L’afflux toujours plus touffu de nouvelles anxiogènes les déprime. Qu’ils trouvent les informations trop compliquées, trop négatives ou pas assez fiables, ils font le même constat : ça va mieux depuis qu’ils ont arrêté.
Sanae Zerghani, 25 ans, a « compris que quelque chose partait en cacahuète » après avoir passé plusieurs soirées les yeux écarquillés, dans le lit de son appartement bruxellois, à se demander comment elle réagirait si la guerre arrivait jusque chez elle. Et que pourrait-elle faire face à une catastrophe climatique, des inondations comme au Pakistan, ou des incendies comme cet été dans le sud de la France ? « Le matin, je me réveillais et me rendais sur Google Actualités avant même d’avoir bu mon café. Même mon petit frère de 15 ans a entendu parler de la guerre en Ukraine sur TikTok. On n’est pas censés vivre dans le stress constant provoqué par Poutine et le réchauffement climatique. J’ai compris que les actualités me bouffaient et qu’il fallait que je me protège », rembobine l’étudiante en relations internationales.
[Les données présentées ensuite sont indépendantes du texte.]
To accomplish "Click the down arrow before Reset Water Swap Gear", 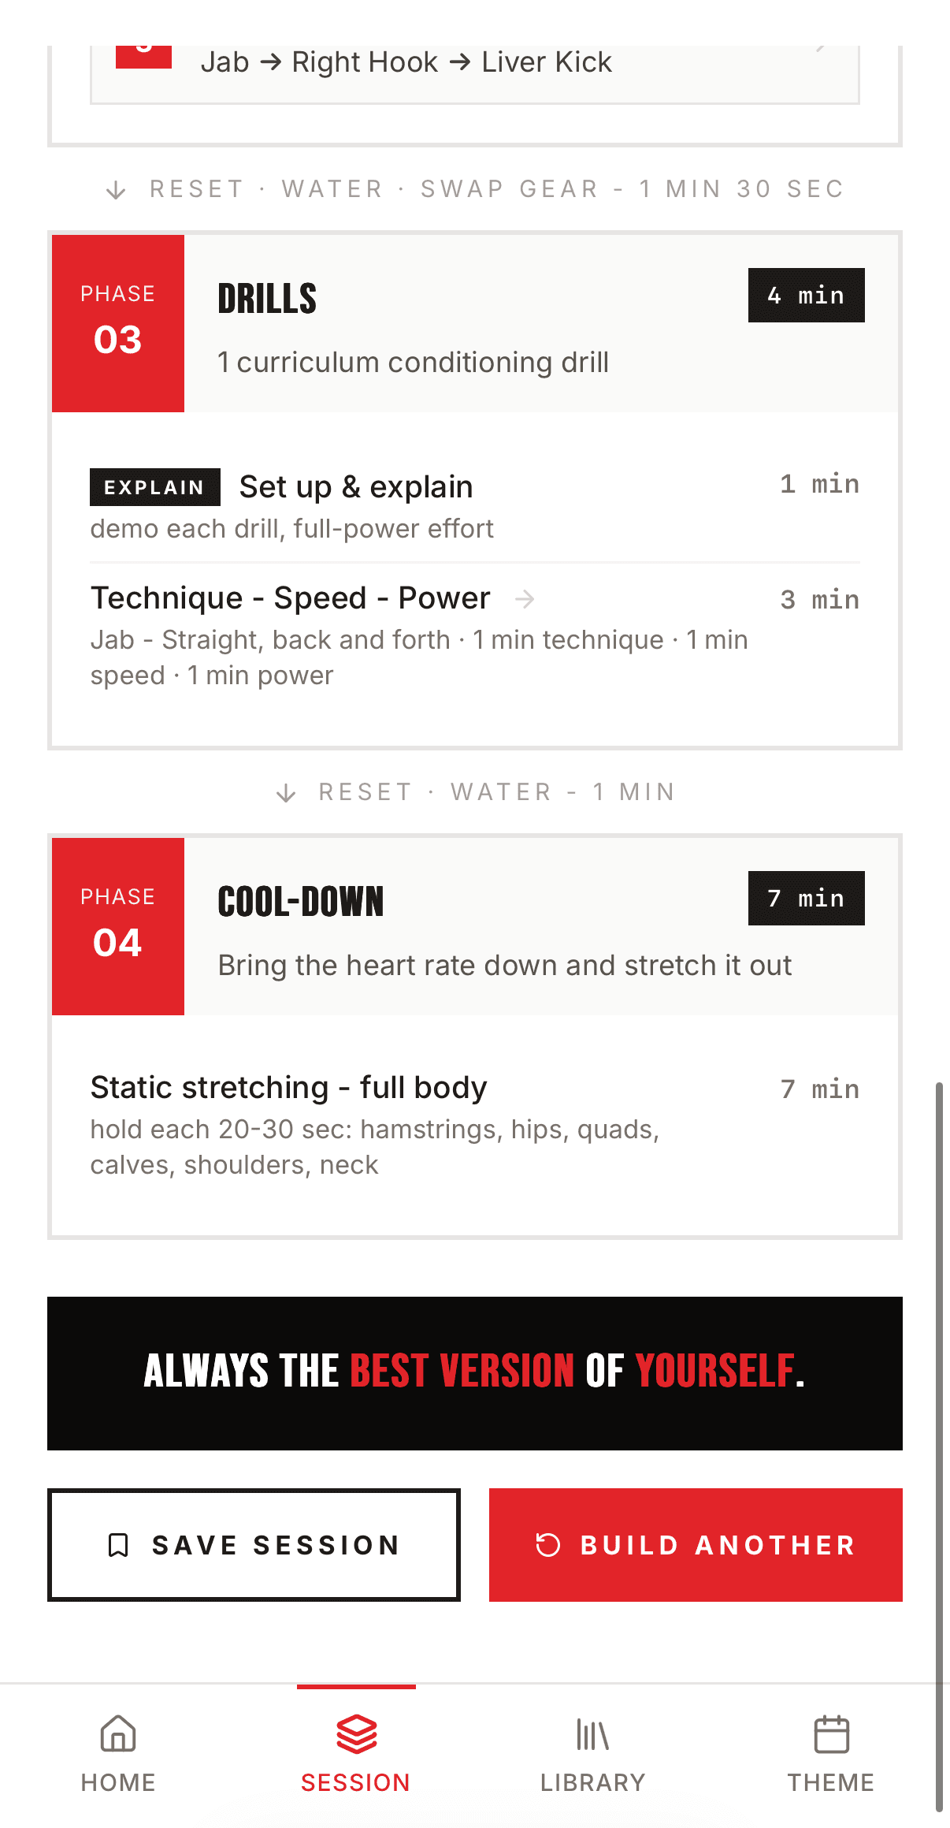I will 116,190.
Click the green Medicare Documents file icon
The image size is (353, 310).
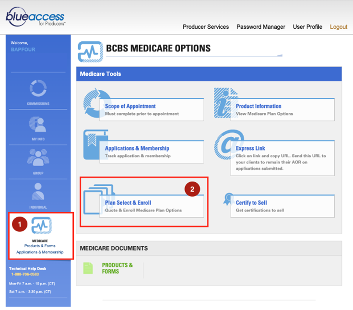(x=88, y=268)
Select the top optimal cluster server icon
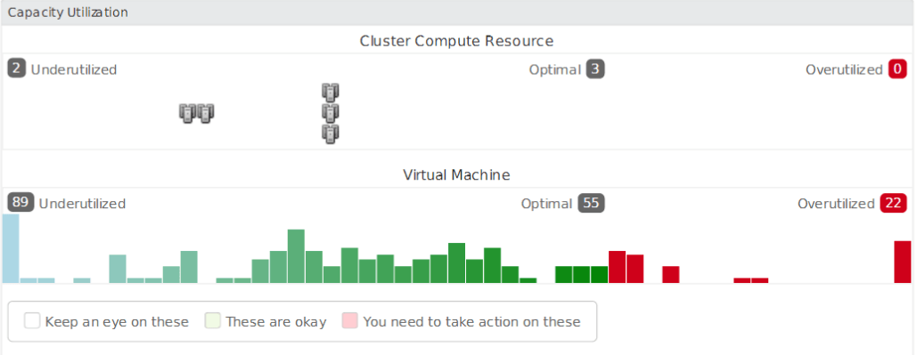The image size is (917, 355). pyautogui.click(x=331, y=93)
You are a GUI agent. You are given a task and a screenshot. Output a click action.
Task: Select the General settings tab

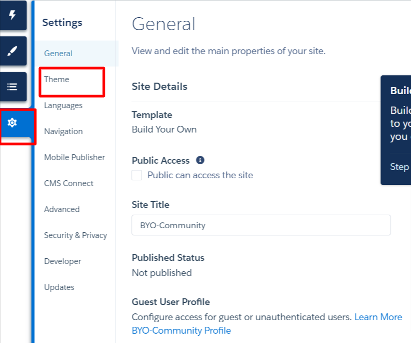(58, 54)
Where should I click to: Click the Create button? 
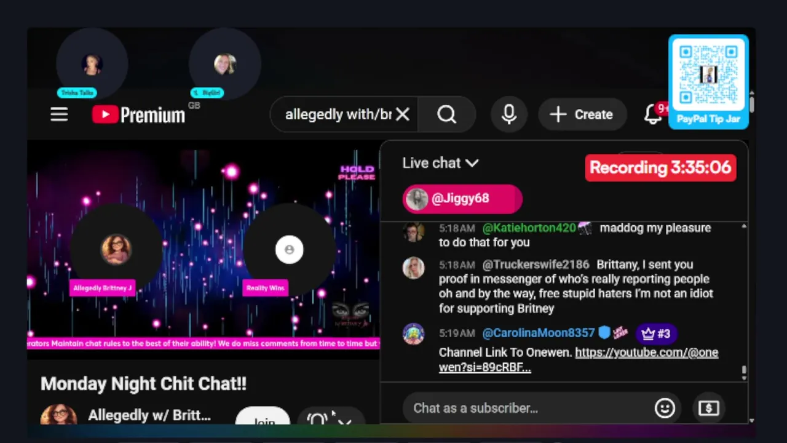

Depuis quelques semaines, cette ancienne accro aux news s’est imposé de nouvelles habitudes : le soir, elle s’allonge devant un épisode de la série Grey’s Anatomy plutôt que d’allumer une chaîne d’informations en continu, elle a arrêté de consulter les applications de journaux sur son téléphone et se contente de se renseigner en ligne sur ses sujets de prédilection, comme la littérature ou les nouvelles technologies. Et même si certains de ses amis lui ont fait remarquer qu’il était de son devoir de s’informer pour rester au courant de l’état du monde, elle dit ressentir beaucoup moins de « colère » et de « désespoir » au quotidien depuis qu’elle a entamé cette diète médiatique.
Ces derniers mois, cette tentation de se couper de l’ensemble des canaux d’information se répand dans toutes les strates de la société. D’après une étude publiée par la Fondation Jean-Jaurès en septembre, 53 % des Français déclarent souffrir de « fatigue informationnelle ». Pour y faire face, de nombreux sondés disent mettre en place des stratégies de retrait : désactiver les notifications de son smartphone, surveiller le temps passé sur les écrans, éviter les chaînes d’info en continu…
L’aspect particulièrement anxiogène des actualités depuis la pandémie de Covid-19, l’accélération de la crise climatique et l’arrivée de la guerre en Ukraine ont forcément joué. Mais, parmi les facteurs qui les ont poussés à arrêter de s’informer, 34 % citent d’abord les débats jugés trop polémiques et agressifs, quand 32 % évoquent le manque de fiabilité des informations et 31 % l’impact négatif sur leur humeur ou leur moral. La tendance se double d’une défiance accrue envers le travail des journalistes : d’après l’enquête annuelle du Reuters Institute, seuls 29 % des Français déclarent avoir confiance dans les médias – un taux qui a baissé de neuf points depuis 2015.